本文.
•••
公開資料と調査によれば、米国の核実験には主として軍人が動員された。当初、米政府は放射線の影響に関する情報を秘匿し、多くの退役軍人が深刻な健康被害に苦しむ結果となった。
核放射線機密協定法が撤廃されたのは1996年であり、それにより退役軍人は国家反逆罪を恐れずに被曝体験を語ることが可能となった。1998年に補償法案は否決されたものの、その後、米政府は生存者と遺族に謝罪している。
また、トリニティ実験(ニューメキシコ州)を含む初期の核実験では民間人も放射能に曝され、退役軍人同様、長期的健康被害に苦しんだことが報告されている。
英コロンビア大学シモンズ平和・人間安全保障講座教授のM・V・ラマナ博士はIPSの取材に対して、米国がどのような核実験を想定しているかは明らかではないと指摘した。
米国はCTBTを未批准である一方、1963年には「大気圏、宇宙空間、水中における核実験禁止条約(部分的核実験禁止条約)」に署名・批准している。これ以降の核実験はすべて地下で実施されてきた。
しかし地下核実験には二重の環境リスクが存在する。
1)爆発時または実験後の管理作業により放射性物質が大気中へ漏出2)地下に残された放射能が長期にわたり地下水や地表に到達
「ネバダ実験場で行われた核実験の半数以上が放射性物質を大気中に放出した。」とラマナ博士は語った。1999年には、1968年の核実験地点から1.3キロ離れた場所でプルトニウムが検出された。
さらに重大なのは、米国が核実験を再開した場合、他国も追随する可能性だという。
「すでにインドの強硬派から『実験再開に備えよ』との声が上がっている。」とラマナ博士は警告する。
そして、米国がビキニ環礁で核実験を計画した際、国際女性平和自由連盟(WILPF)が発した言葉を引用した。
「爆破されるべきは旧式戦艦ではなく、原爆製造というプロセスそのものである」
•••
提供資料.

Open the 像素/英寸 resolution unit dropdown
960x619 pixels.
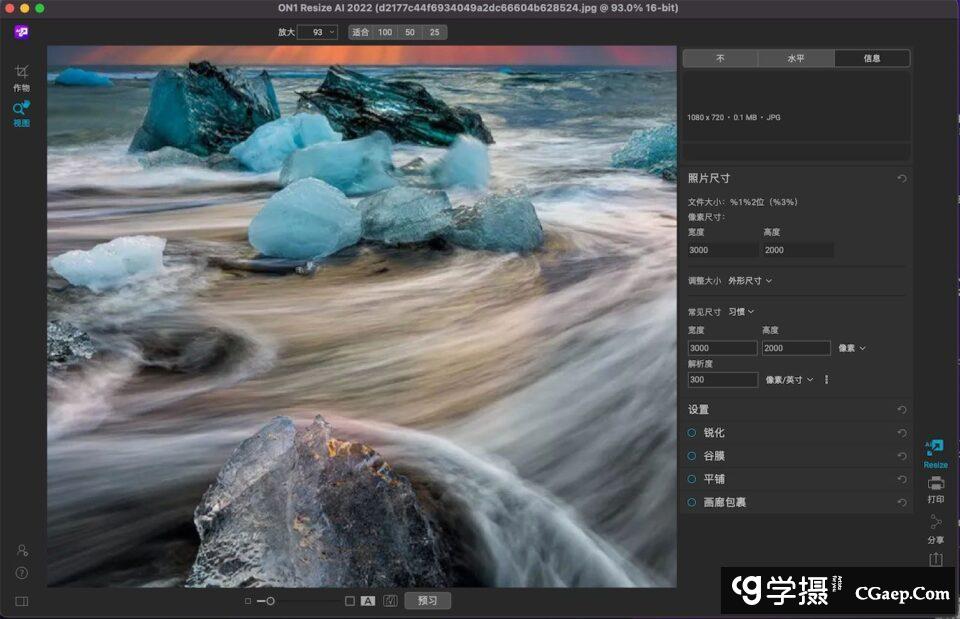click(790, 380)
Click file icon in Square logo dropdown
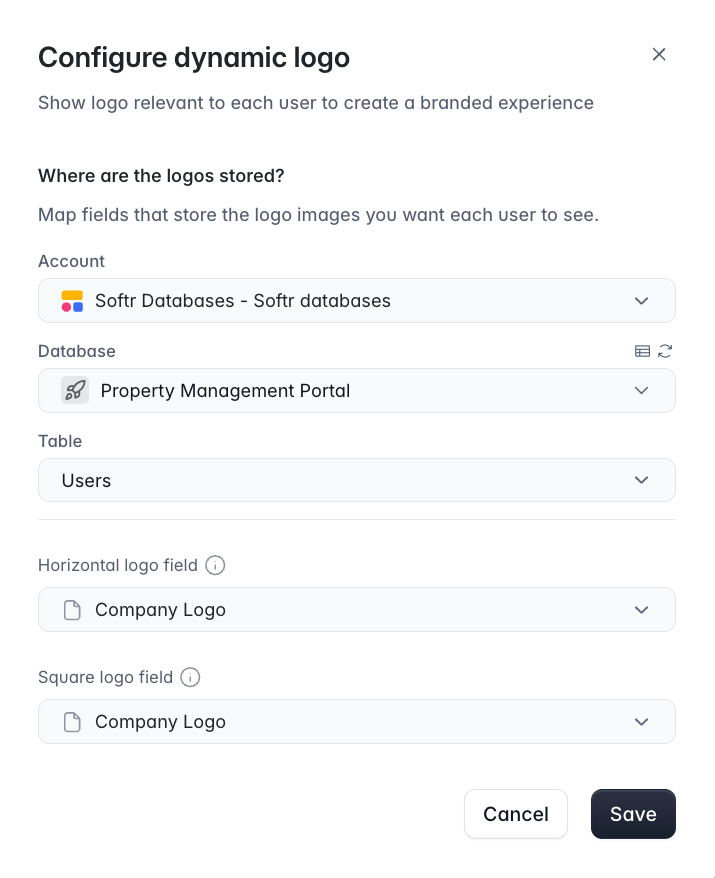Screen dimensions: 715x878 72,722
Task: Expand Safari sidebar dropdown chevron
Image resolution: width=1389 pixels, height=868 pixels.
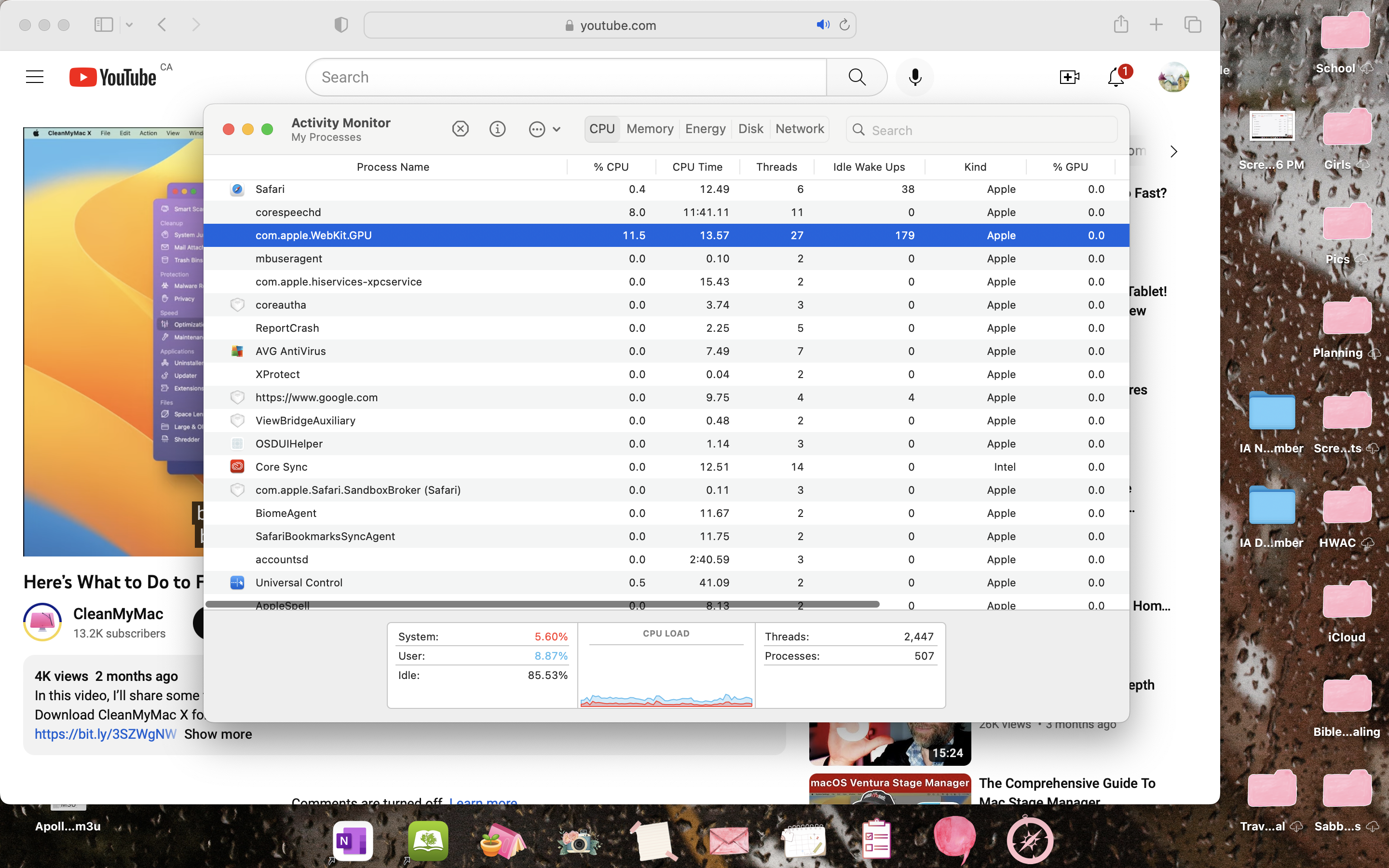Action: pyautogui.click(x=129, y=25)
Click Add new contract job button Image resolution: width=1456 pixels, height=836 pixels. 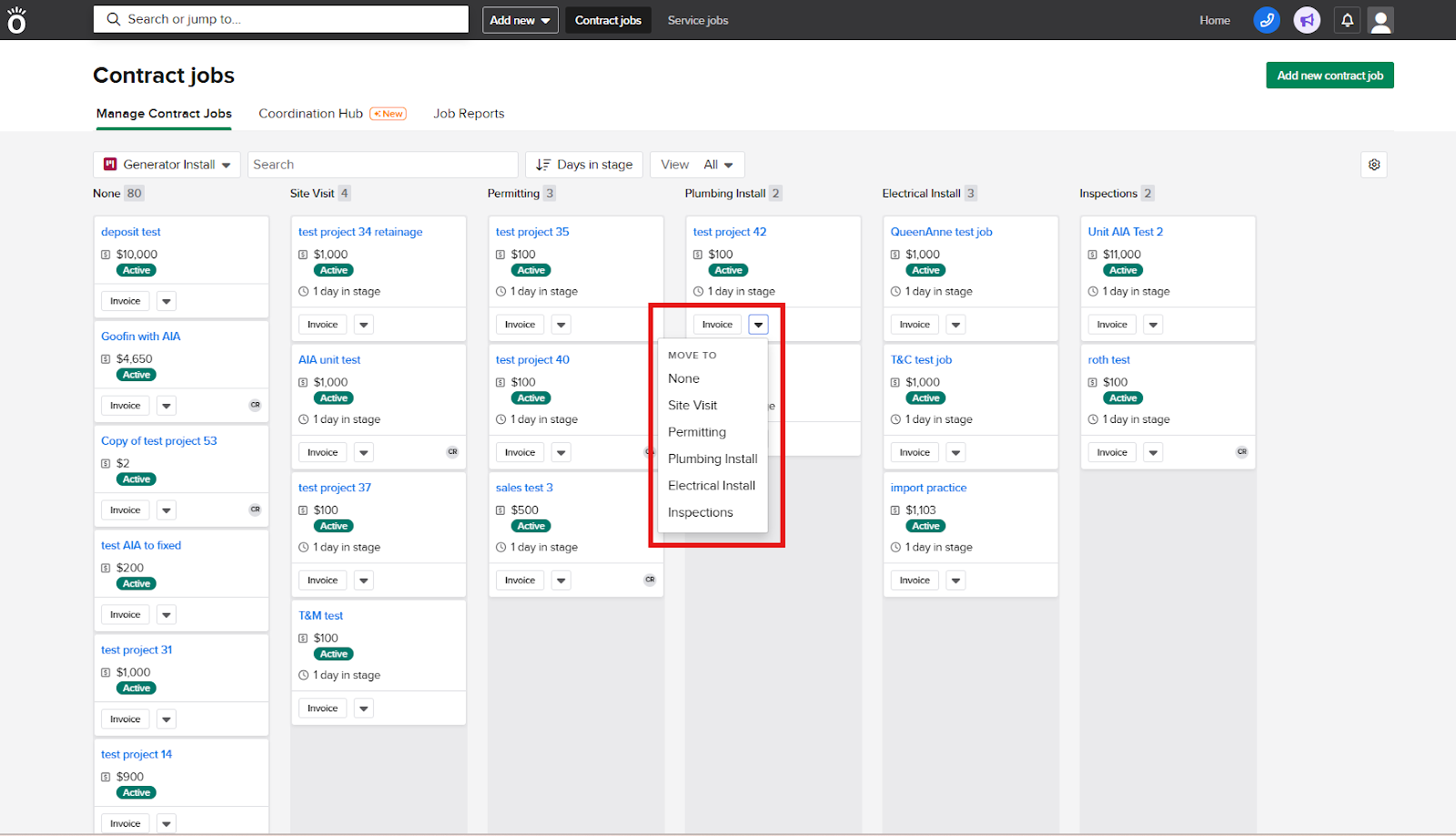point(1329,76)
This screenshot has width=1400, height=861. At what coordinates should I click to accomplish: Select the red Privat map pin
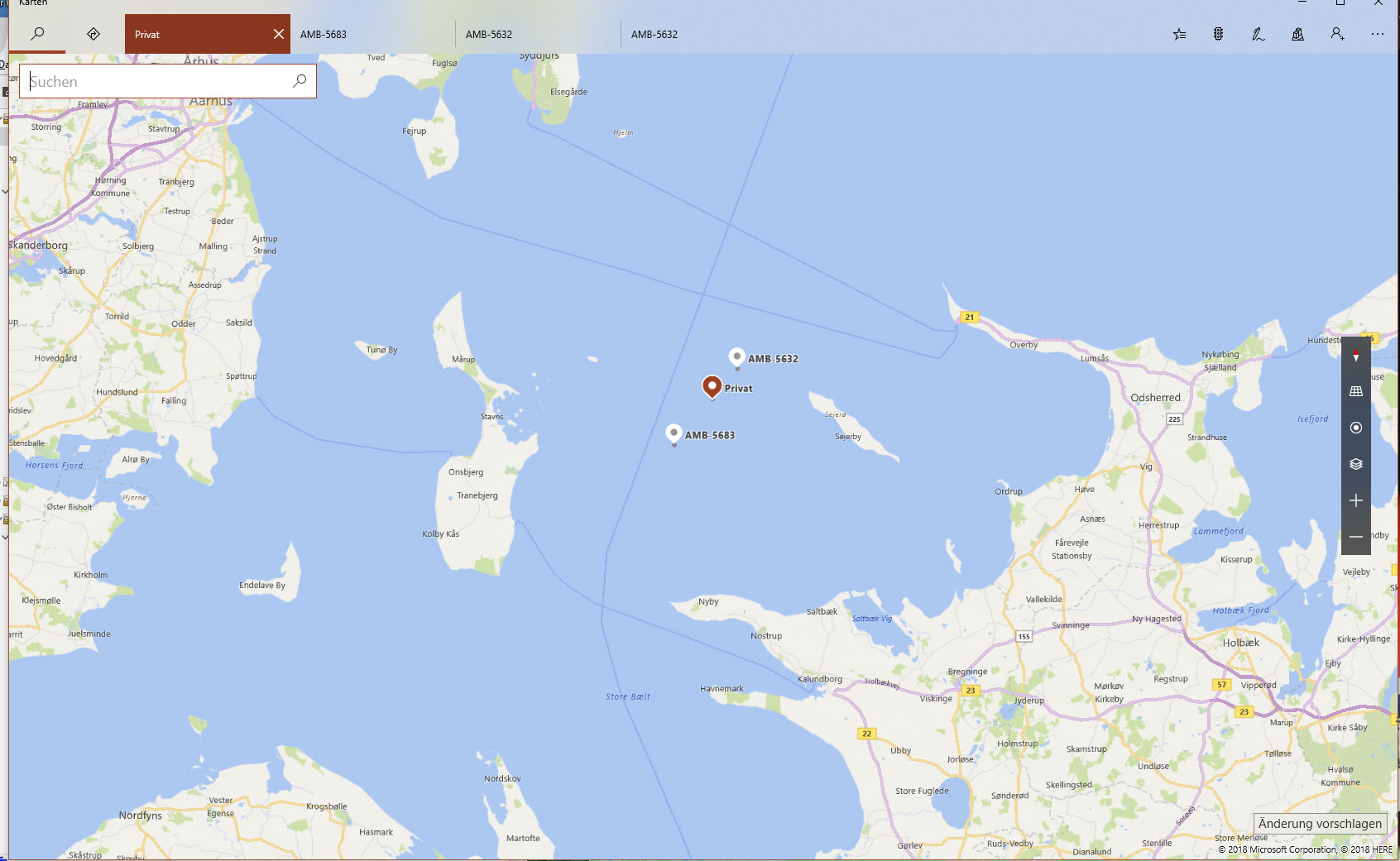pyautogui.click(x=712, y=386)
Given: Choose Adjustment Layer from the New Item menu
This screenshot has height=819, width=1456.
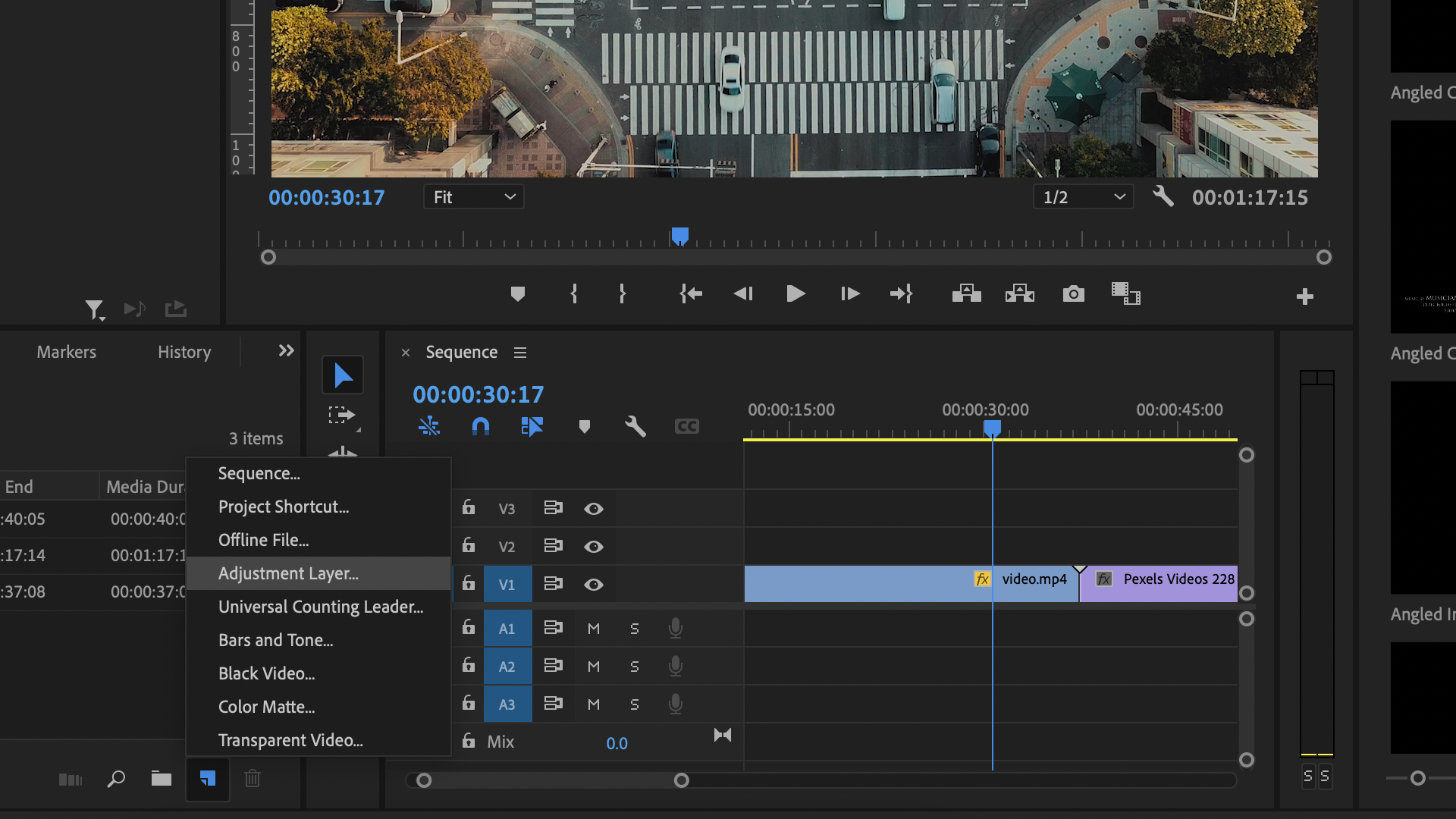Looking at the screenshot, I should pyautogui.click(x=288, y=573).
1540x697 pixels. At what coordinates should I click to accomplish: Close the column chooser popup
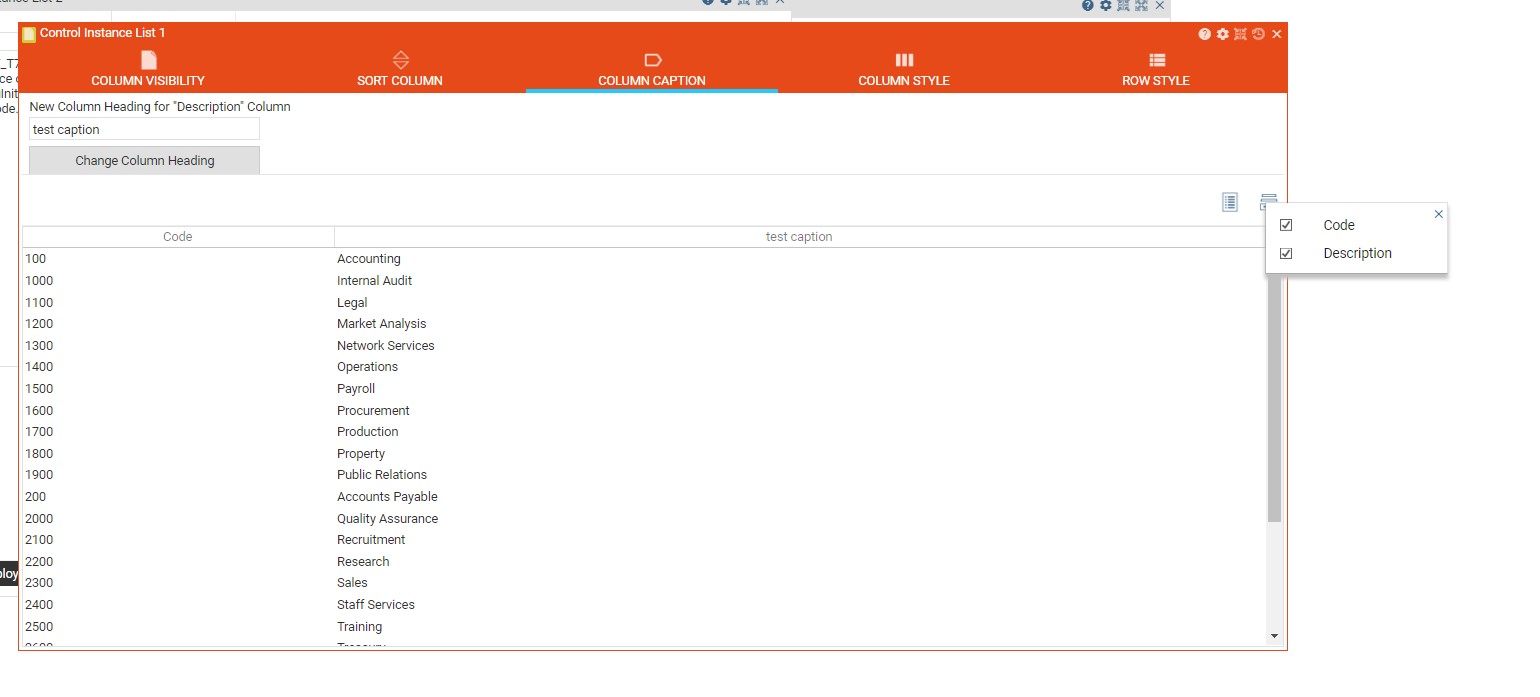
•••
課題 1.
本文に基づき、次の問いに答えよ。
(a) 核放射線機密協定法が撤廃されたのは何年か。
(b) 米国が部分的核実験禁止条約に署名・批准したのは何年か。
(c) 1999年にプルトニウムが検出されたのは、何年の核実験地点からどれだけ離れた場所か。
課題 2. 本文に登場する西暦の年をすべて挙げよ。
課題 3.
次の各文が本文の内容と合っているか、はい・いいえで答え、判断の根拠となる本文の語句を正確に引用してください。
(a) 1998年に補償法案は可決された。
(b) 米国はCTBTを批准している。
(c) 1963年以降、米国の核実験はすべて地下で実施されてきた。
本文の記述だけを根拠に答えること。

完全な解答 1.
(a) 1996年
(b) 1963年
(c) 1968年の核実験地点から1.3キロ離れた場所

完全な解答 2. 1996年、1998年、1963年、1999年、1968年

完全な解答 3.
(a) いいえ。「1998年に補償法案は否決された」
(b) いいえ。「米国はCTBTを未批准である」
(c) はい。「これ以降の核実験はすべて地下で実施されてきた。」